The Stock Pot: Fundamental Recipes – Butter Cookies
Well, I didn’t think it could happen. Not in a million. In fact, neither did my husband. But it did. After almost 17 years as Adam’s Reigning Cookie Champion, his all-time favorite, Walnut Cream Cheese Cookies (from our first cookbook!), has been dethroned. And these are what did it. This is another one of my Fundamental Recipes, one that can pull double-duty and morph into so many incredible desserts. It’s one to slide in your back pocket and pull out for all sorts of fabulous treats. But, with their buttery, chewy yet crispy, vanilla-infused goodness, they’re absolutely perfect completely unadorned, still warm from the oven, with a cup of coffee or a cold glass of milk.
- 3 cups all-purpose flour
- ½ teaspoon salt
- 1 cup (2 sticks) unsalted butter, room temperature
- 1-3/4 cups sugar
- 2 teaspoons vanilla extract
- ¼ teaspoon almond extract
- 1 large egg yolk
- In a bowl, whisk together the flour and salt. In the bowl of a stand mixer fitted with the paddle attachment, cream the butter and sugar until light and fluffy, about 5 minutes, occasionally scraping down the bowl with a rubber spatula.

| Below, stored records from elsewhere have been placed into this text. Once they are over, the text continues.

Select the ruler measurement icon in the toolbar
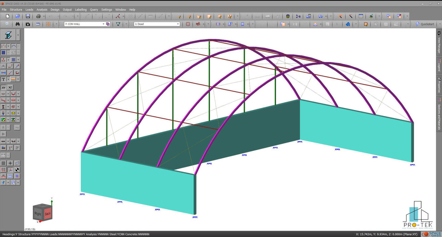This screenshot has height=237, width=442. 38,24
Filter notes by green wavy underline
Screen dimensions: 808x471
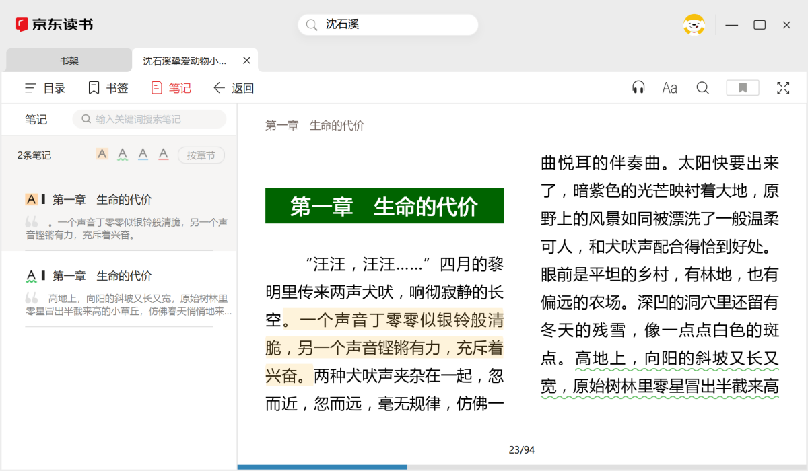(123, 155)
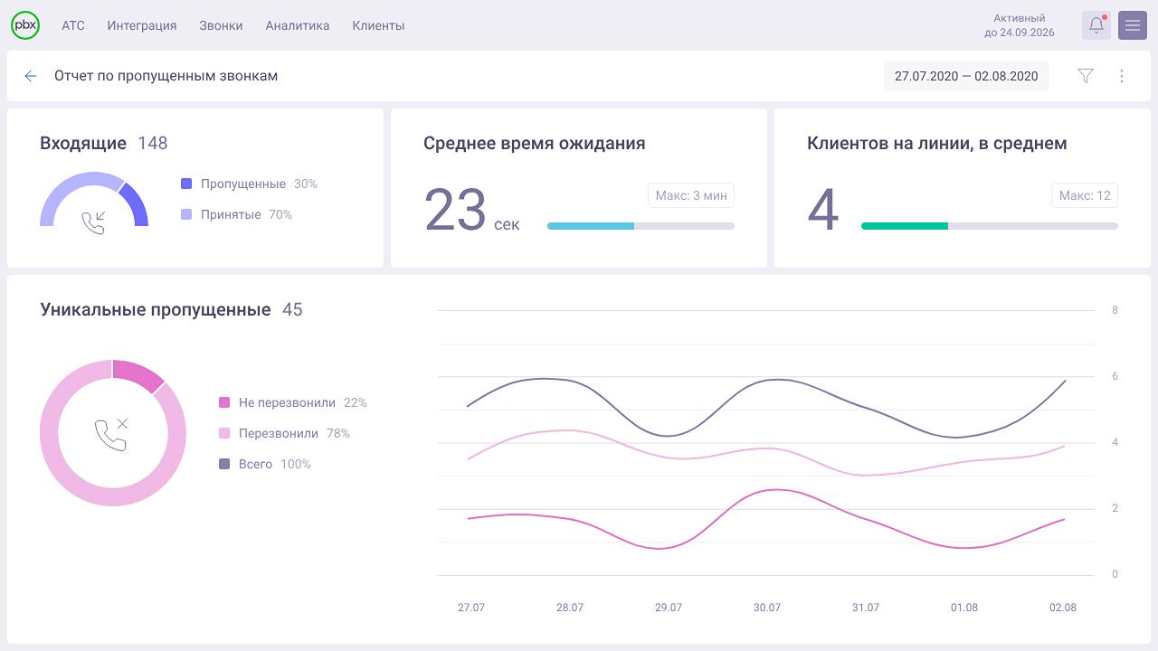Screen dimensions: 1158x651
Task: Toggle the Всего legend entry
Action: click(x=257, y=464)
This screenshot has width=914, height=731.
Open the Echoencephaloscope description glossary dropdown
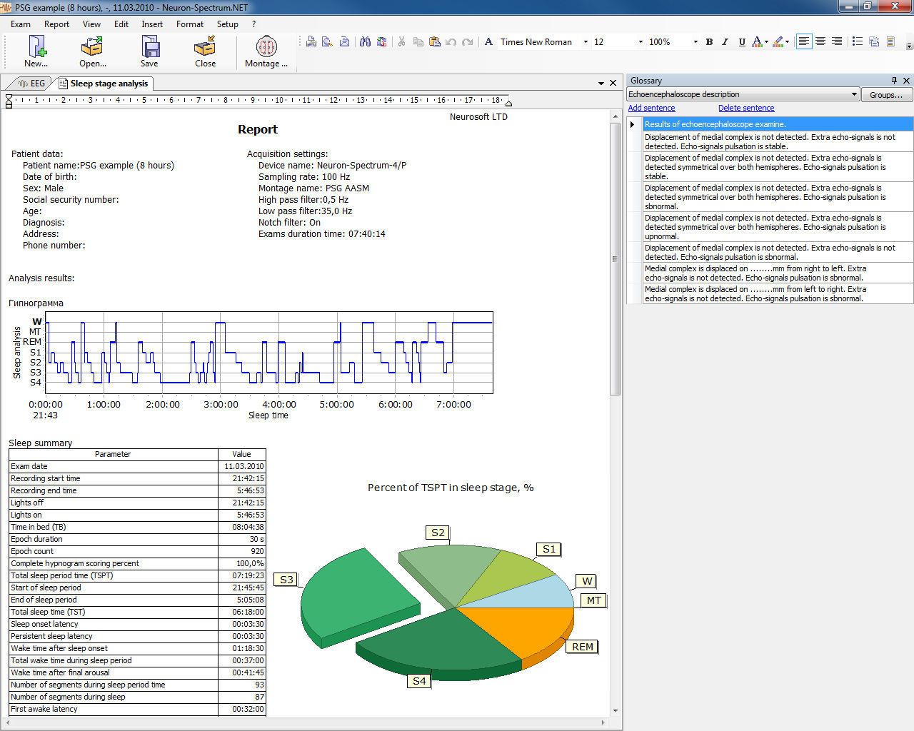[853, 94]
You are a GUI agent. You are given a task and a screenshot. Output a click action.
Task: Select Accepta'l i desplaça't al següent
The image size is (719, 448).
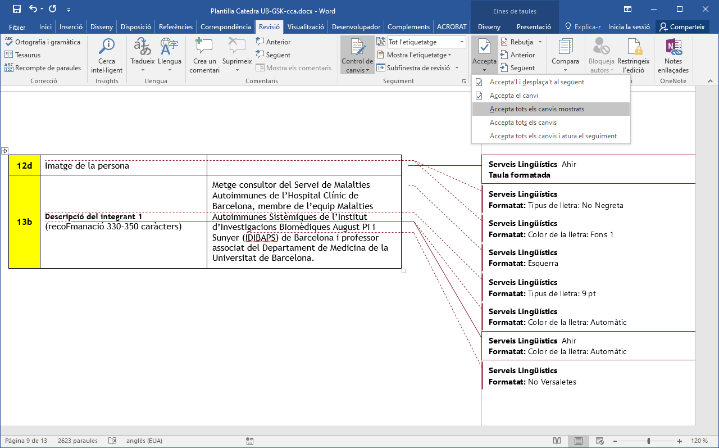(x=536, y=82)
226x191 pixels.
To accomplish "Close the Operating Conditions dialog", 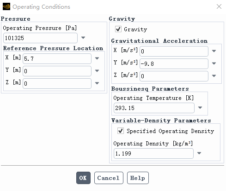I will coord(219,6).
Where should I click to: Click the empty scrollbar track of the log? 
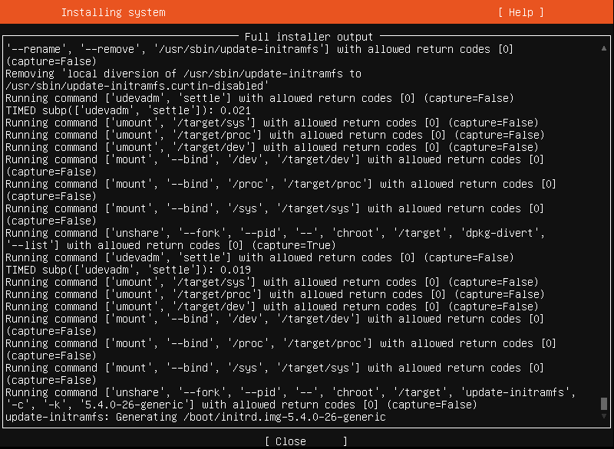pyautogui.click(x=604, y=225)
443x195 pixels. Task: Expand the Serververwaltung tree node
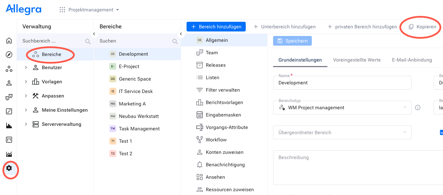pyautogui.click(x=26, y=124)
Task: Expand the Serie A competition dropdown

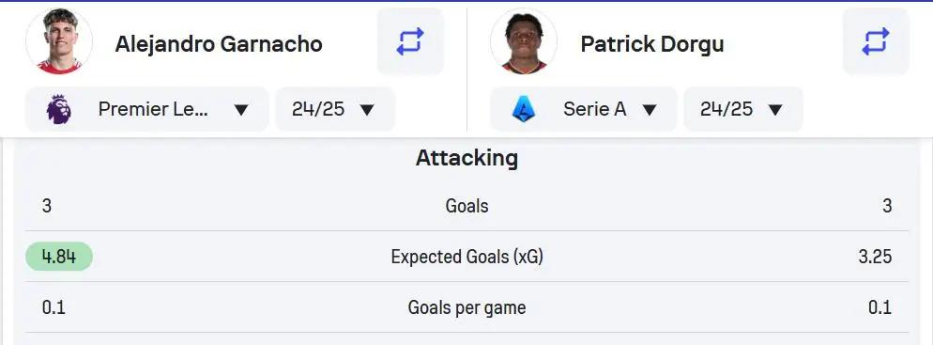Action: (x=583, y=110)
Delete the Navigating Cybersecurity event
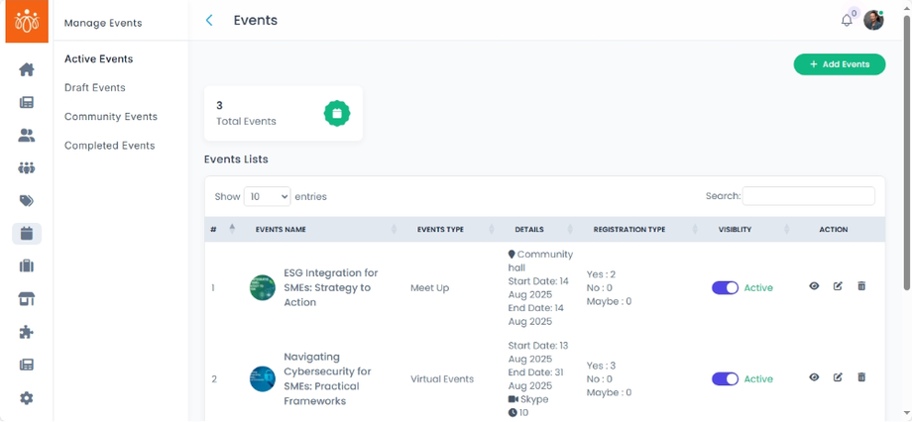Viewport: 912px width, 422px height. click(861, 377)
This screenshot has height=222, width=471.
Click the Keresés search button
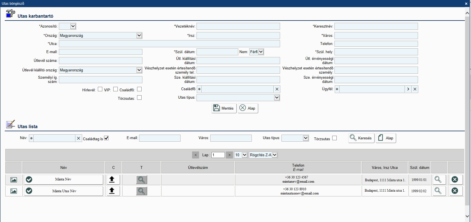point(361,138)
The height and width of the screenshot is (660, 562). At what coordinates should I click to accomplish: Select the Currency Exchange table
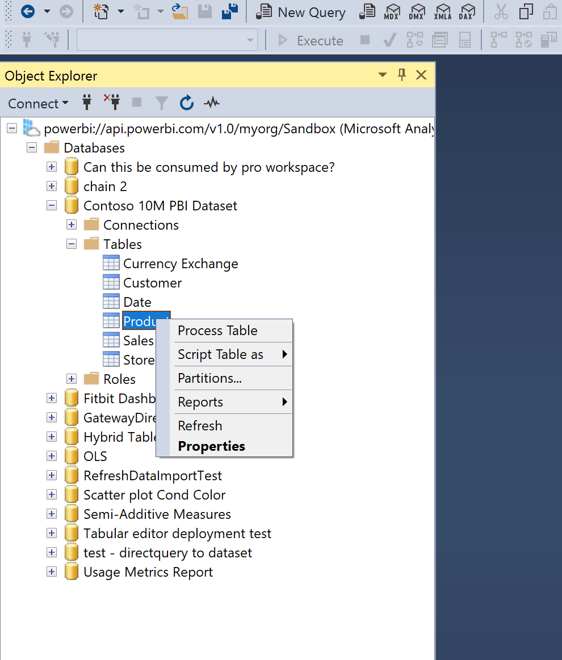(x=180, y=264)
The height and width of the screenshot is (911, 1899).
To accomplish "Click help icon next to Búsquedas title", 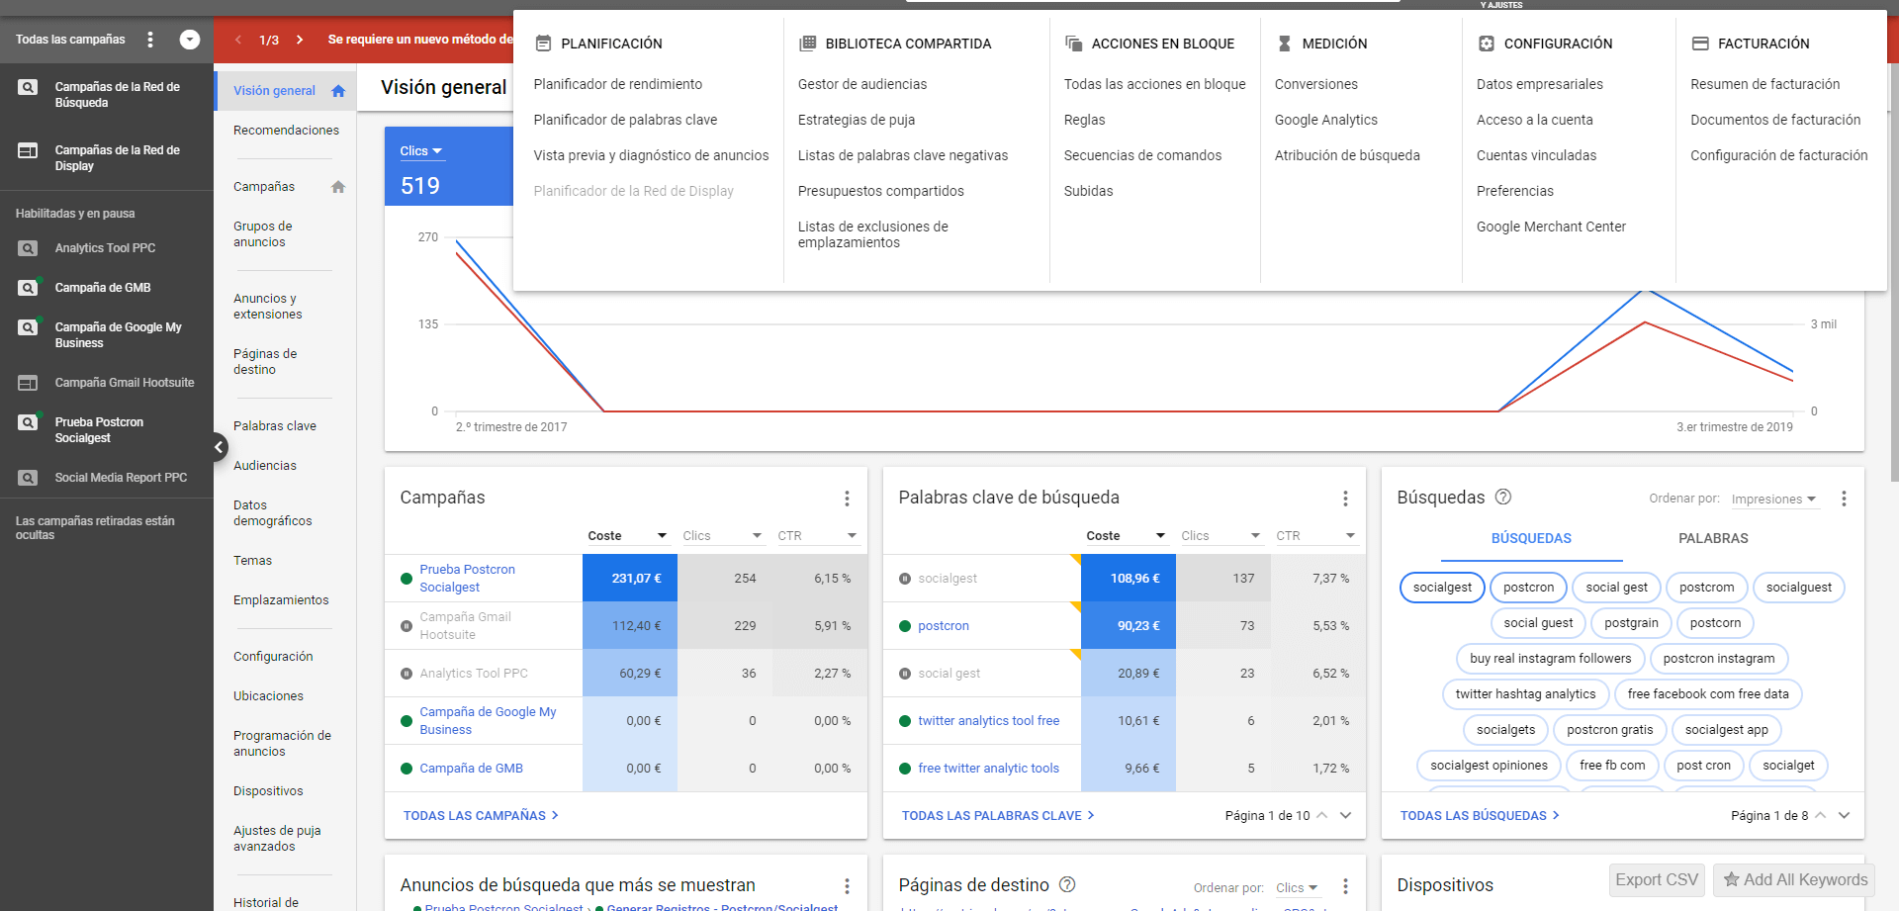I will (x=1503, y=497).
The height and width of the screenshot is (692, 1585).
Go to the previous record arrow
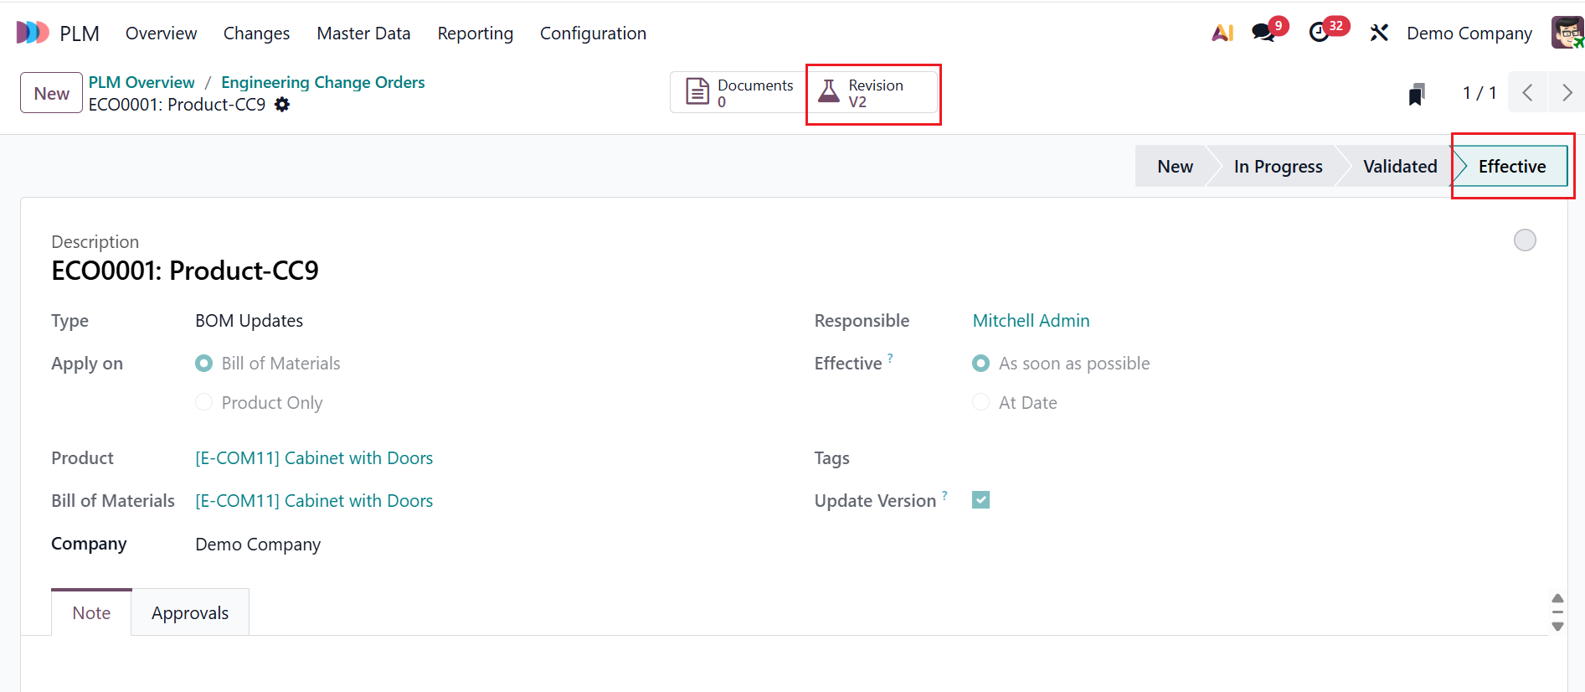(x=1528, y=93)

Add in the extracts and egg yolk and mix until fully incorporated.
- With the mixer on low, slowly add in the flour mixture until the a moist dough forms.
- Turn the dough out onto a lightly floured work surface; pat into a flat disk, wrap in plastic and refrigerate for 1 hour.
- When ready to bake, bring the dough to cool room temperature. Preheat the oven to 350 degrees and line a few baking sheets with parchment paper. Working with a quarter of the dough at a time (return the rest to the fridge), roll the dough to an ⅛-inch thickness on a lightly floured piece of parchment paper. Cut out as many cookies as you can with a cookie cutter. Gather and re-roll scraps; cut out more cookies. Place the cookies on a prepared baking sheet, spacing them 1-inch apart.
- Bake until the cookies are golden, about 10 minutes. Allow the cookies to cool for several minutes in the pan before transferring to a wire rack to cool completely.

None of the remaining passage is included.